Given records:
##############################

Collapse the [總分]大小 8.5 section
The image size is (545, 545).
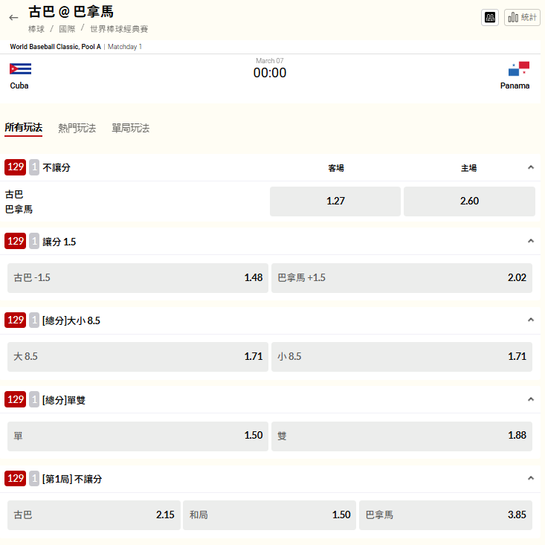click(531, 320)
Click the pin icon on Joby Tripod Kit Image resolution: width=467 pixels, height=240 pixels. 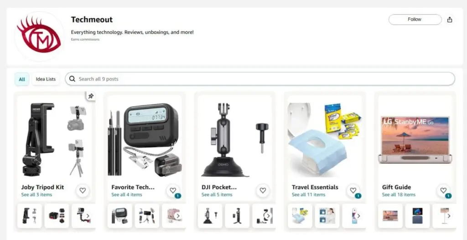click(91, 96)
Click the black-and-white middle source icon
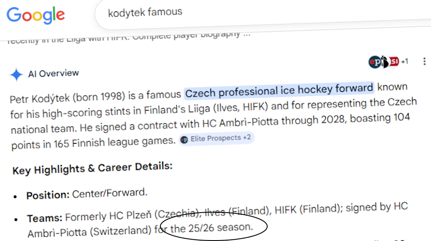The height and width of the screenshot is (241, 431). click(385, 62)
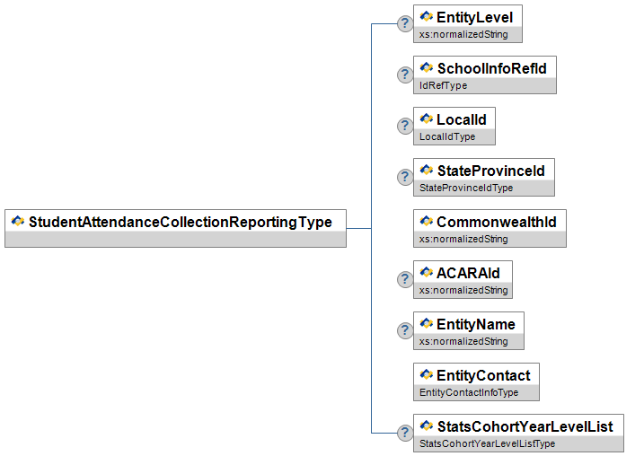The image size is (644, 456).
Task: Follow the IdRefType type link
Action: 444,86
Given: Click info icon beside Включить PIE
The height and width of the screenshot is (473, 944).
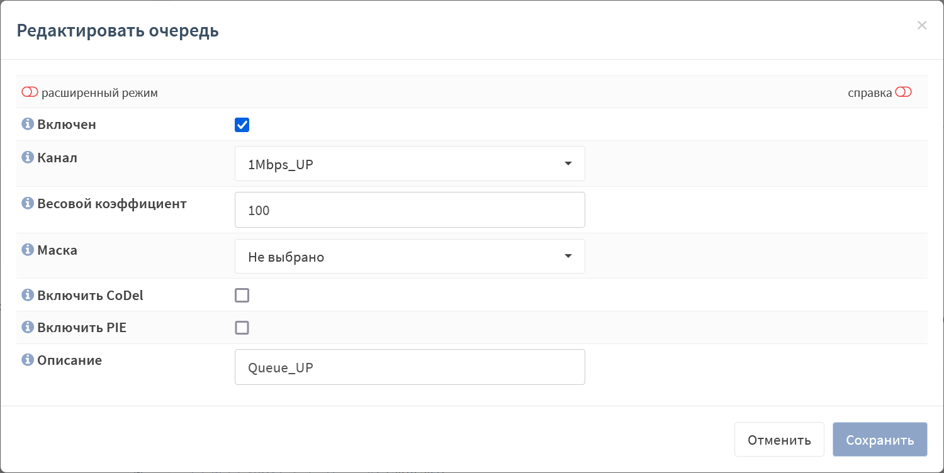Looking at the screenshot, I should [27, 327].

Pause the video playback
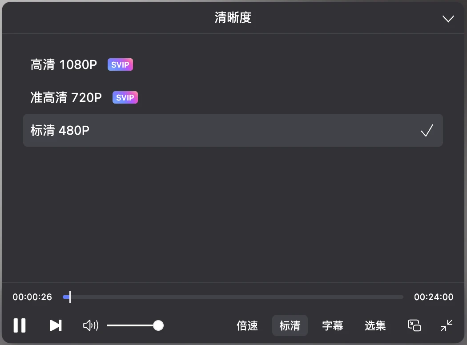(x=20, y=325)
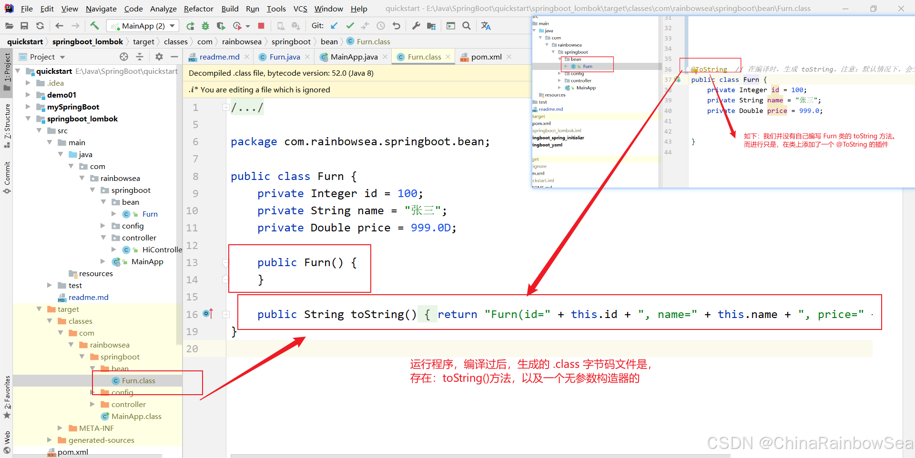
Task: Toggle the code fold on the toString line
Action: click(x=226, y=314)
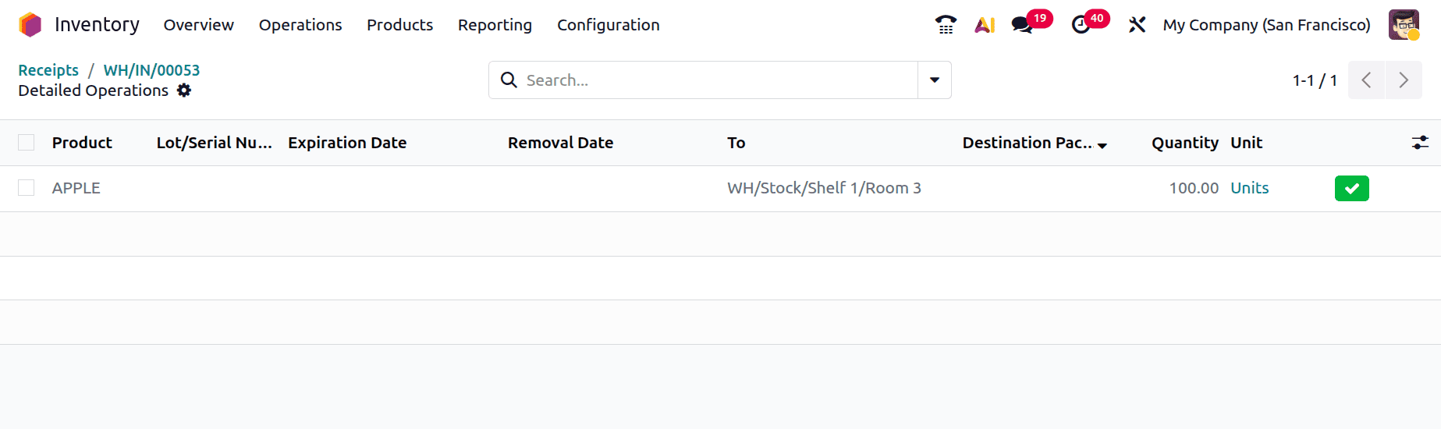Open the Configuration menu
This screenshot has height=429, width=1441.
pyautogui.click(x=608, y=25)
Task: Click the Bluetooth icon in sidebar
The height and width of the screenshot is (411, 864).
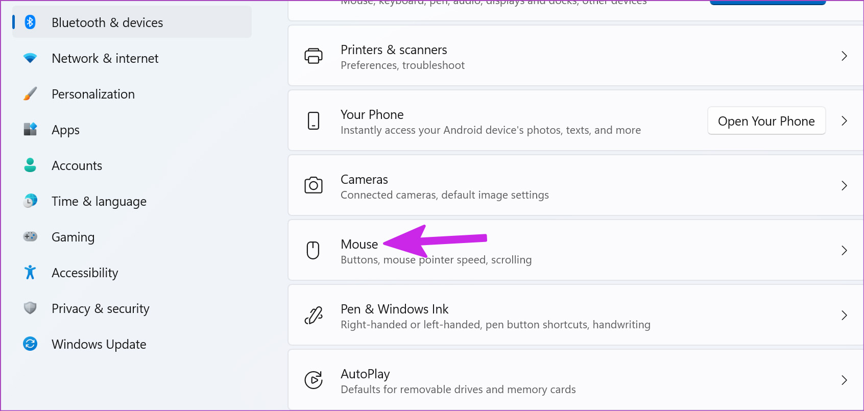Action: tap(30, 22)
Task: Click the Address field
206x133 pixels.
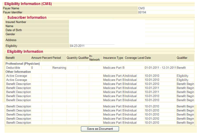Action: (x=107, y=40)
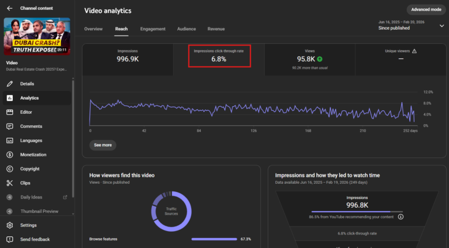The width and height of the screenshot is (449, 248).
Task: Click the info icon under Impressions funnel
Action: coord(400,216)
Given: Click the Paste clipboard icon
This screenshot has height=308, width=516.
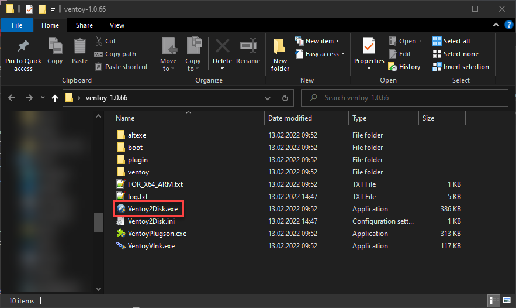Looking at the screenshot, I should tap(80, 46).
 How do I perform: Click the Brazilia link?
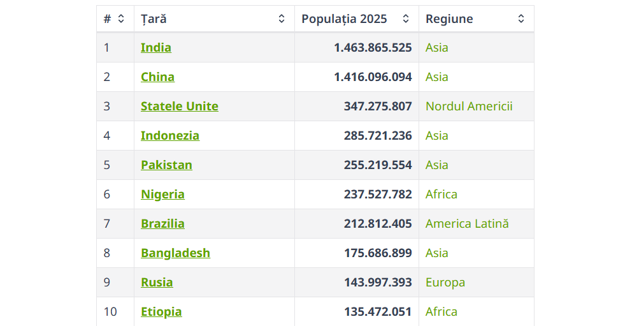162,224
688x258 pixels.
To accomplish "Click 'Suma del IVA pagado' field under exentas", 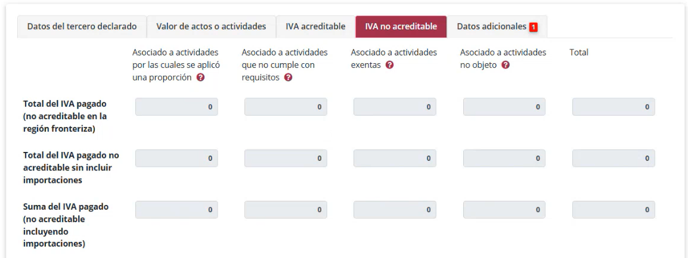I will tap(395, 210).
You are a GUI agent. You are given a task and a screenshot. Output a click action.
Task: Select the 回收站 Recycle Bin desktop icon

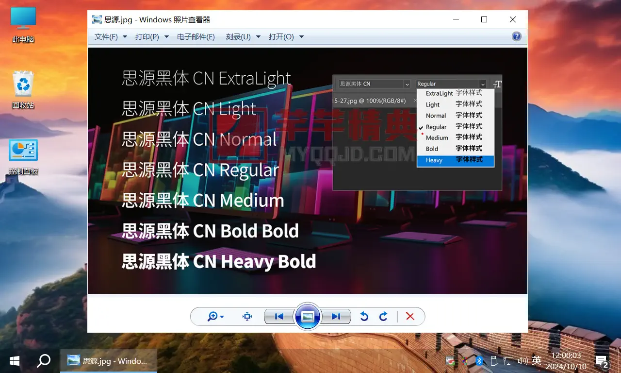point(23,90)
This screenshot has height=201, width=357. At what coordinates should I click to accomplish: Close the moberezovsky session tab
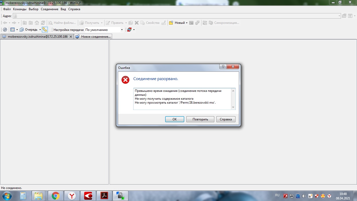[71, 37]
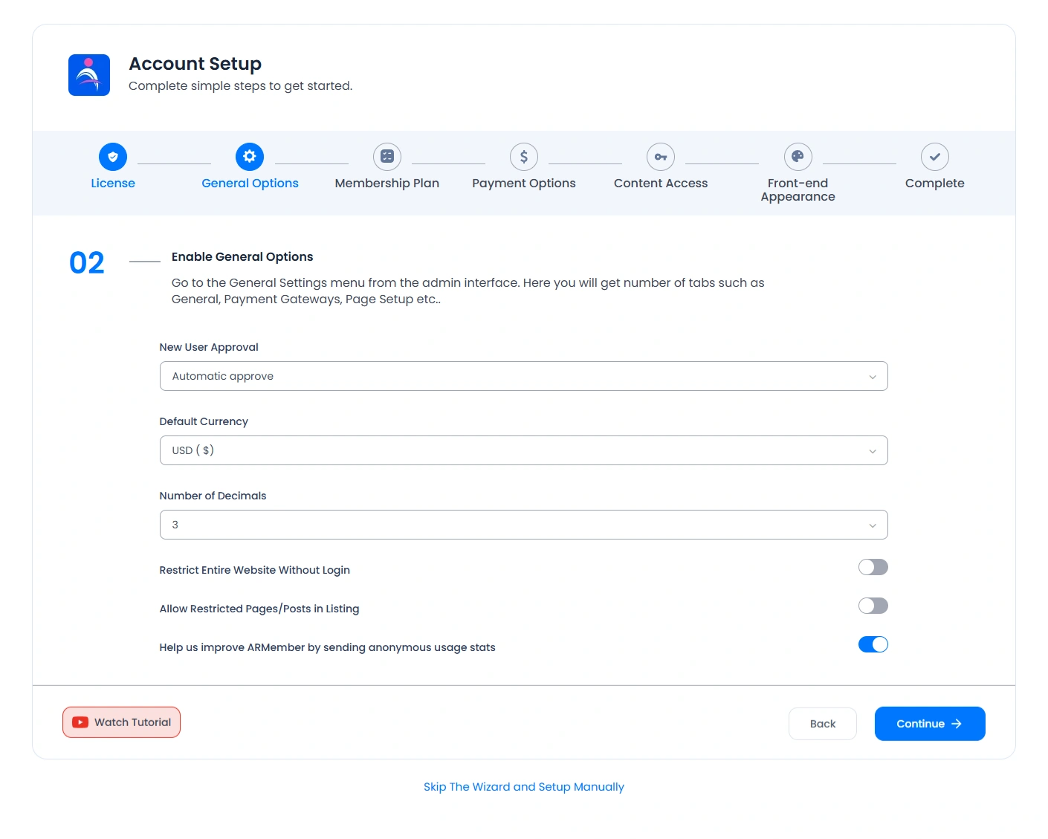Open the New User Approval dropdown
The height and width of the screenshot is (839, 1048).
pyautogui.click(x=523, y=376)
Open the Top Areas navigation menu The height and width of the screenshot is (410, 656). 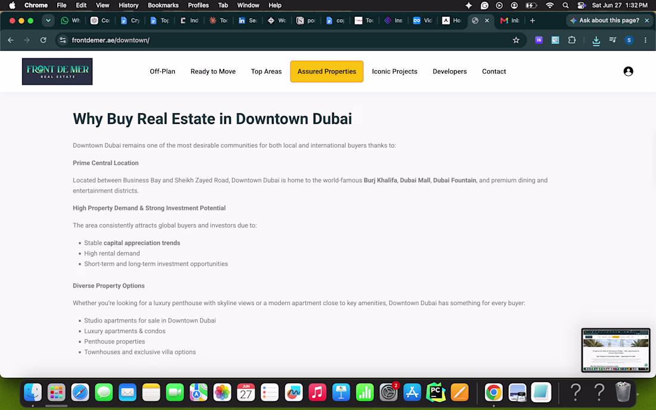tap(266, 72)
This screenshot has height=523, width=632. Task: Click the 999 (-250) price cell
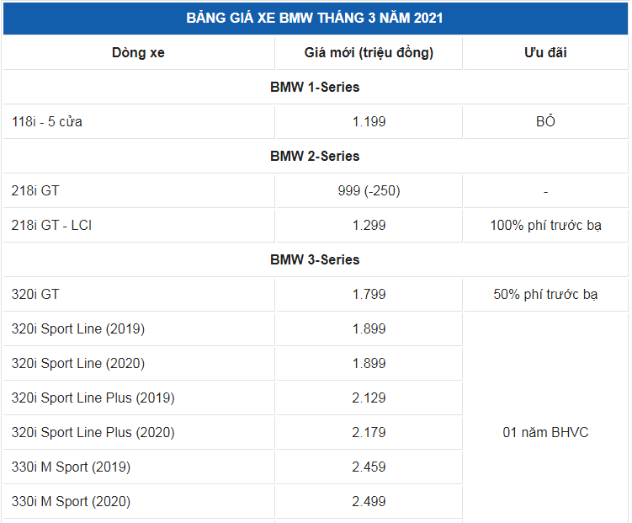[x=369, y=190]
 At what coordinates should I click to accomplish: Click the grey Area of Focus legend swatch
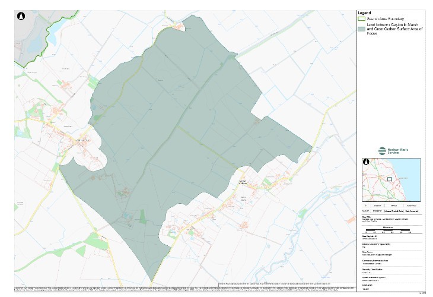point(361,27)
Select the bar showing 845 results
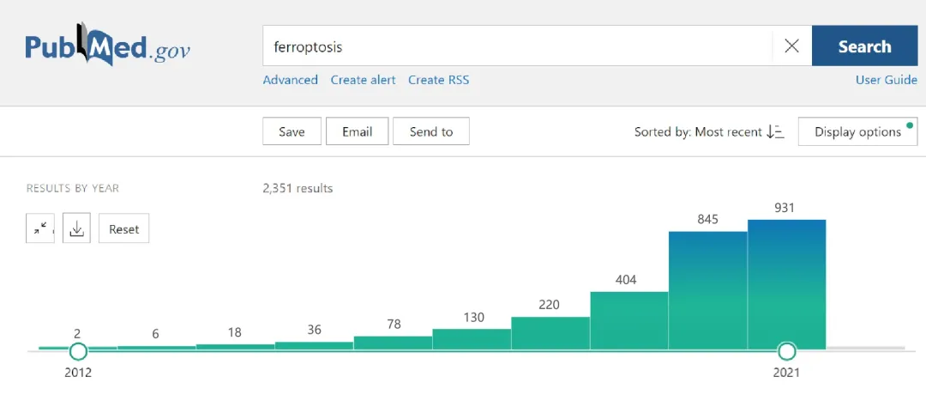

##############################

Every line from the one containing "This screenshot has height=523, width=632." through the last line of the data, both included, is to be repeated exactly; the pictures are to be left out.

Solution for this task:
This screenshot has height=523, width=632. Task: Click the 999 (-250) price cell
[x=369, y=190]
 At what coordinates should I click to accomplish: Click the grey Area of Focus legend swatch
point(361,27)
Select the bar showing 845 results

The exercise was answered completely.